Keynote Abstract - Flexibility in Research: Dealing with Adversity
We live in interesting times. Not many could have predicted last year that the world would face a pandemic and lockdown. Who would have predicted millions of people would be stopped in their daily life and work to reduce the spread of a previously unknown virus? Or would not have laughed if I had predicted that UK PhD viva would overnight change from a face-to-face event in a small tutorial room to online examinations as standard?
Many people’s PhD project will have been affected by COVID-19, the Public Health measures to limit the spread of the virus or the anxieties around all this. However, this is not a unique event that comes along to spoil your research.

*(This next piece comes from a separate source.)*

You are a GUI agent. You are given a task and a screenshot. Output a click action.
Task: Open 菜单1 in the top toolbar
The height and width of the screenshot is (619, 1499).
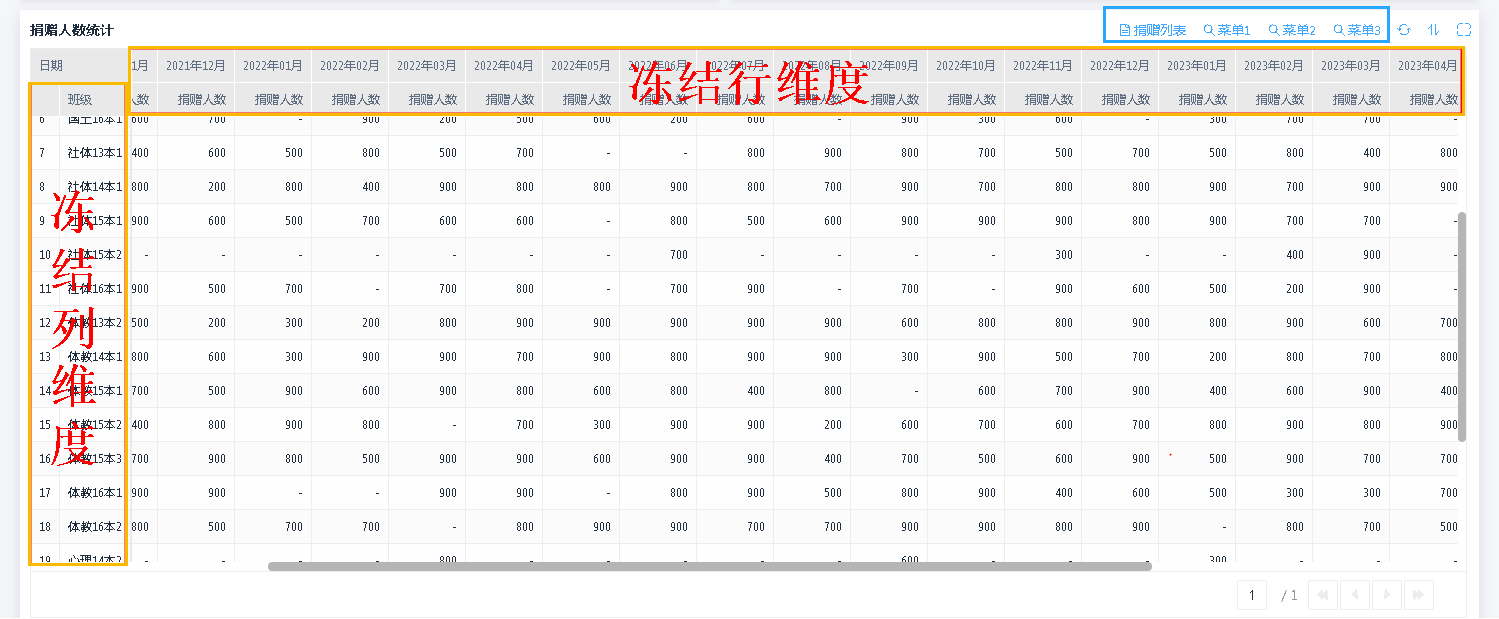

Most students will experience problems and obstacles; it is part and parcel of any study. Some students face problems accessing their fieldwork site or getting access to data, others face recruitment problems, or conflicting demand on their time (especially students working or with childcare responsibilities) or financial issues.
My first key message is that the PhD hardly ever (never?) goes exactly to plan. My second message is that most students do overcome their problems and realise that although their thesis is not exactly what they expected when they started, theirs is still useful and adding to knowledge. The final message is: Now you know it will not go according to plan, don’t stress too much, try to be flexible, believe in yourself, and work with your supervisors to try to solve problems as they appear on your path!